Não era o caso! O que estou descrevendo são lembranças que resgatei posteriormente. No instante em que aconteciam tais coisas, eu estava num sonho legítimo. Quer dizer, eu não sabia que estava sonhando, e sim acreditava que vivia uma situação real. Por mais absurda que pudesse parecer...

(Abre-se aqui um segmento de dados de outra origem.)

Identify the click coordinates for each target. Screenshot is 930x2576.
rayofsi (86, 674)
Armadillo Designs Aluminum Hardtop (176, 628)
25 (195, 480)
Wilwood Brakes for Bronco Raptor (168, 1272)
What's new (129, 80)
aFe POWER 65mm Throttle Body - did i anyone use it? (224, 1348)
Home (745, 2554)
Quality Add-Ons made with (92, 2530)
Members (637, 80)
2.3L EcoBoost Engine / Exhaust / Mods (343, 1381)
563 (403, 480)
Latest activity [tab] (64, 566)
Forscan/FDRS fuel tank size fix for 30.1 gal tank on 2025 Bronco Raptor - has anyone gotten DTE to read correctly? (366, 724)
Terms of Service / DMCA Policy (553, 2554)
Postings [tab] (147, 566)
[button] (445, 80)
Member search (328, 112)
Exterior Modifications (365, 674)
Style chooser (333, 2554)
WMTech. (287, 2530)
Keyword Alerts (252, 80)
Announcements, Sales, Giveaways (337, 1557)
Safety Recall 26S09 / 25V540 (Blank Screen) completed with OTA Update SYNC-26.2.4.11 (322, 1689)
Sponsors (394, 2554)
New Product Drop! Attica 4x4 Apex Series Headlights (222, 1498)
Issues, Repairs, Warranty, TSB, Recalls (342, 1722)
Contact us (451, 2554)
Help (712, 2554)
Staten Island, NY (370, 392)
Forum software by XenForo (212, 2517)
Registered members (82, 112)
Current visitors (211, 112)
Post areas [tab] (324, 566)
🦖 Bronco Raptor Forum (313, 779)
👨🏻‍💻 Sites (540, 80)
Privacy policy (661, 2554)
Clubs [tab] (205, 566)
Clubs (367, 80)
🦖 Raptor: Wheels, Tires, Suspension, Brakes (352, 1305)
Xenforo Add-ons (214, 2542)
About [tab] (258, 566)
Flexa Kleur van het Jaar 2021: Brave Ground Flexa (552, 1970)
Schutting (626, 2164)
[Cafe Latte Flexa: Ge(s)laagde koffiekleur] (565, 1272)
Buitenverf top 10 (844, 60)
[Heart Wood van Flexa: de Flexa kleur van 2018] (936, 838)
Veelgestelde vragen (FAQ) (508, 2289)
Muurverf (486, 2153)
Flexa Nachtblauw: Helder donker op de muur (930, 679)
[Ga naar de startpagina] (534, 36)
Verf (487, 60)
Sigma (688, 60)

Foi quando vi uma fumaça cinza surgindo por detrás de uma das serras. Leste ou oeste? Não soube dizer na hora. De meu sonho, só me lembro que vinha da direita! Estou agora a uns 50 metros da plataforma. Como cheguei tão rápido? Nem me pergunte: coisas dos sonhos! O sol vermelho está à minha frente, pouco acima do horizonte. Vermelho, mas já não me parece mais tão gigantesco! O comboio prateado fica bem visível à direita, percorrendo a linha férrea. Se aproxima cada vez mais da estação. Percebo então as pessoas, e o caos generalizado! Muitas fogem da plataforma! Outras se ajoelham! Quando o trem enfim chega na estação, as pessoas restantes ajoelhadas olham para cima, e apontam dizendo em uníssono: 'Ói, la vem Deus!! Deslizando no céu entre as brumas de mil megatons'. Um enorme cogumelo atômico surge no lugar da locomotiva...
Acordo num sobressalto e grito: "MEU DEUS, É O TREM ATÔMICO!!!! O MALUCO DO JOHN VAI CONSTRUIR MESMO O TREM ATÔMICO!!"